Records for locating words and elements
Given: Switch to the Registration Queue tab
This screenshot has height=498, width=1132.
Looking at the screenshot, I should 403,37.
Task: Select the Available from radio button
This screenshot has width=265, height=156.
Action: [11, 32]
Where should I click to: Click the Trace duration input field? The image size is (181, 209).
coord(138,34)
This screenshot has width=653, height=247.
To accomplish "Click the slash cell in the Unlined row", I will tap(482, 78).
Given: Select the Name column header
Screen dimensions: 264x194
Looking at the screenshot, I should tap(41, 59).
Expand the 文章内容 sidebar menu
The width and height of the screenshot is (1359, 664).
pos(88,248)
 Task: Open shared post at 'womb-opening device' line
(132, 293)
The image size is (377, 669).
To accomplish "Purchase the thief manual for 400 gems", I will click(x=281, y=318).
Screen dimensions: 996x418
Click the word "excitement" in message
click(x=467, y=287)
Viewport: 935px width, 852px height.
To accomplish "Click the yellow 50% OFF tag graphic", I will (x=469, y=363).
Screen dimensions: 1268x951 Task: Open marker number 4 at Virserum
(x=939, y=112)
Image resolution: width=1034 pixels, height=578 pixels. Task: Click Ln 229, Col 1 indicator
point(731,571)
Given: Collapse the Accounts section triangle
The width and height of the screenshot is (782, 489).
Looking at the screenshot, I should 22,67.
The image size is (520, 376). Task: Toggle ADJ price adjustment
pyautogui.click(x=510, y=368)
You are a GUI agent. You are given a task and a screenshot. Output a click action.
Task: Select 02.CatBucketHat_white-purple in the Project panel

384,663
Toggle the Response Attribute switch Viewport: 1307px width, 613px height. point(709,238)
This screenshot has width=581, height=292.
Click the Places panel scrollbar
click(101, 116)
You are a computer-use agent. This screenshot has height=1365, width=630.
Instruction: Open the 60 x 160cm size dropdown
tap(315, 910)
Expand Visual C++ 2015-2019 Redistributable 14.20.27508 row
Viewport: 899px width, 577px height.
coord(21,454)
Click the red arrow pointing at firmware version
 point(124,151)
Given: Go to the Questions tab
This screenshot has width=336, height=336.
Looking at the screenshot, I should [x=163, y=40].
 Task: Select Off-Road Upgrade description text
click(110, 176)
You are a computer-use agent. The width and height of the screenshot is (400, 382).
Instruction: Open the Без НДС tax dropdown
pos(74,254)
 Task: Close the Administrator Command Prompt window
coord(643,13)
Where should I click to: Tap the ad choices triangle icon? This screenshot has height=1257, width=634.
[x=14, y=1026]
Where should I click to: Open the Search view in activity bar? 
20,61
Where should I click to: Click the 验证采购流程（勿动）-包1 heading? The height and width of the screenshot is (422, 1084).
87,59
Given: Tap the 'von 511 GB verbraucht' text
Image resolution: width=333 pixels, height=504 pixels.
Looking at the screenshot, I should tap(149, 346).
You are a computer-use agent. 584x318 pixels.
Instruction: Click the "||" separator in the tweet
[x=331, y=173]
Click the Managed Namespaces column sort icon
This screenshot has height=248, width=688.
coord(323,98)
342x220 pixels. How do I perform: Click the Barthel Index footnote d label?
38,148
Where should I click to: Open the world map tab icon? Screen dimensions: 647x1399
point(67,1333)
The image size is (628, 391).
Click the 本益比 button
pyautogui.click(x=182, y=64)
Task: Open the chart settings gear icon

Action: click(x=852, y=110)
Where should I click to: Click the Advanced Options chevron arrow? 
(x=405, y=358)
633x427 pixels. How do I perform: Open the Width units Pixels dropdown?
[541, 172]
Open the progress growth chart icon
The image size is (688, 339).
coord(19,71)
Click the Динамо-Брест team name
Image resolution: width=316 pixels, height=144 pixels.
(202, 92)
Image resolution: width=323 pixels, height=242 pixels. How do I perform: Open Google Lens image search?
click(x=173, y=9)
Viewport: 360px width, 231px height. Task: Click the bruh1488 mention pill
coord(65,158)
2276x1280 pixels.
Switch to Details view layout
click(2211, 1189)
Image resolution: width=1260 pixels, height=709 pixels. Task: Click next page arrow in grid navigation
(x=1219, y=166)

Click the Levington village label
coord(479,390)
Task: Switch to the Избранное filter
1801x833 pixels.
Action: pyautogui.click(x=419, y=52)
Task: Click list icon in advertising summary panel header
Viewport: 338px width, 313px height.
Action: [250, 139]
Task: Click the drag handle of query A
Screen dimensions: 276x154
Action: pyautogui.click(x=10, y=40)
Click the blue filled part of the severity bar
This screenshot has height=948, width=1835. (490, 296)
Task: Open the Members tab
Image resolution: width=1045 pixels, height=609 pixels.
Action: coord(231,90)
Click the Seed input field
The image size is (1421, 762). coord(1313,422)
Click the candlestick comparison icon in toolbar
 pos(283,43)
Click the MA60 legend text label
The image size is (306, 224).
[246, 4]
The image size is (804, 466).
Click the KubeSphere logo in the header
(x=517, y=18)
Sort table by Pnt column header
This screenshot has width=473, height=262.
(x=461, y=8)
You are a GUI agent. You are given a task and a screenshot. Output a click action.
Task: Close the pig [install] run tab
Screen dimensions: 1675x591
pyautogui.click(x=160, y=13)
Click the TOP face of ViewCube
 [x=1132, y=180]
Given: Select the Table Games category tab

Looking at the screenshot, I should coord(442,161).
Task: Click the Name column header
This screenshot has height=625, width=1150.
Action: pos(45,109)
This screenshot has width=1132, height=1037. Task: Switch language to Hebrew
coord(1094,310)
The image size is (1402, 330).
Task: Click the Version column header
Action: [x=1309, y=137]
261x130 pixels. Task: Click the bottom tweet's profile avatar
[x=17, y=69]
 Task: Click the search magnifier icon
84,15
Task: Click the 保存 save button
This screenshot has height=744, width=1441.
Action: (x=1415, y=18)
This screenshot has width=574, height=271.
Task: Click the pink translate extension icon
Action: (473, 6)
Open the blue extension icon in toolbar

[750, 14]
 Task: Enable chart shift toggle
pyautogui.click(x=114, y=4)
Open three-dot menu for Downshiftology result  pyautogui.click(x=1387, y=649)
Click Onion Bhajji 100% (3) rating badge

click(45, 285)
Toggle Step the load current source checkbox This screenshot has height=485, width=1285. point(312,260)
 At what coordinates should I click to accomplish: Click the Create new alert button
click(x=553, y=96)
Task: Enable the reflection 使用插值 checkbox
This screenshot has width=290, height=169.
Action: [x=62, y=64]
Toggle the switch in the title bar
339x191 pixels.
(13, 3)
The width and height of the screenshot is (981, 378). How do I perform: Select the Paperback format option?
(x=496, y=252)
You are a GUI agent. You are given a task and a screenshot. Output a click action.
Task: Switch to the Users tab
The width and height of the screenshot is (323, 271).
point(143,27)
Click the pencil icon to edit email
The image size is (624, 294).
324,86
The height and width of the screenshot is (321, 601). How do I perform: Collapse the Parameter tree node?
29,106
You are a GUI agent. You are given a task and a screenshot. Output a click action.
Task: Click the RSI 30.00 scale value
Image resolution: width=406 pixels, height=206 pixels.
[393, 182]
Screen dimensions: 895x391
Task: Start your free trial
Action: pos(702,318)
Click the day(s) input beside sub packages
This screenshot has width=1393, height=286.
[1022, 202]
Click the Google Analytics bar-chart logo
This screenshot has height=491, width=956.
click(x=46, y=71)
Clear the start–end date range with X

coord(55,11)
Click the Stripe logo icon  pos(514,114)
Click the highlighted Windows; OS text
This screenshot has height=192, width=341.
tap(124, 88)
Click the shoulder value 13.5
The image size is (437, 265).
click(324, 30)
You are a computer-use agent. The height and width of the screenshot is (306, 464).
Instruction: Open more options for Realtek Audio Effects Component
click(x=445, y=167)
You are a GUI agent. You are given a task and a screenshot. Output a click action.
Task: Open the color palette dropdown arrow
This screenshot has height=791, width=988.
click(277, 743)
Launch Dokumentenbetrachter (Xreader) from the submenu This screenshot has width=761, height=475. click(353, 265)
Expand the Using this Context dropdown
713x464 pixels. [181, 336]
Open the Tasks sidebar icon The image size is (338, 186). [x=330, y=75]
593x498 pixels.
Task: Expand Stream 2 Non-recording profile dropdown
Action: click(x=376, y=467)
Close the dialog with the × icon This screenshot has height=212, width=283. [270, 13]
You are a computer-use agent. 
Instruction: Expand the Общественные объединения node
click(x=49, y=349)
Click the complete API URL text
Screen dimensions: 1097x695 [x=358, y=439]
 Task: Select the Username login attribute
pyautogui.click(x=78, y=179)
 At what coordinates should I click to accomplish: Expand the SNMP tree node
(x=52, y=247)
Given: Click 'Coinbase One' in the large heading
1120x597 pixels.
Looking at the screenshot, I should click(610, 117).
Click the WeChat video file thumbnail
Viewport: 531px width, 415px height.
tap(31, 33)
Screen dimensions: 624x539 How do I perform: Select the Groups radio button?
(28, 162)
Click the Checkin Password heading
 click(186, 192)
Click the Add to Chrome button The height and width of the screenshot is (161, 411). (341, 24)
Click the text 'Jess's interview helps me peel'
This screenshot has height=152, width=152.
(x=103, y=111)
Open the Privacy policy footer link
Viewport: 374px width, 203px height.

> Set exercise: Retype everything from the line that contains "Click the candlestick" down to the line that contains "[x=1132, y=180]", keeping every character the same.

> Response:
Click the candlestick comparison icon in toolbar
 pos(283,43)
Click the MA60 legend text label
The image size is (306, 224).
[246, 4]
The image size is (804, 466).
Click the KubeSphere logo in the header
(x=517, y=18)
Sort table by Pnt column header
This screenshot has width=473, height=262.
(x=461, y=8)
You are a GUI agent. You are given a task and a screenshot. Output a click action.
Task: Close the pig [install] run tab
Screen dimensions: 1675x591
pyautogui.click(x=160, y=13)
Click the TOP face of ViewCube
 [x=1132, y=180]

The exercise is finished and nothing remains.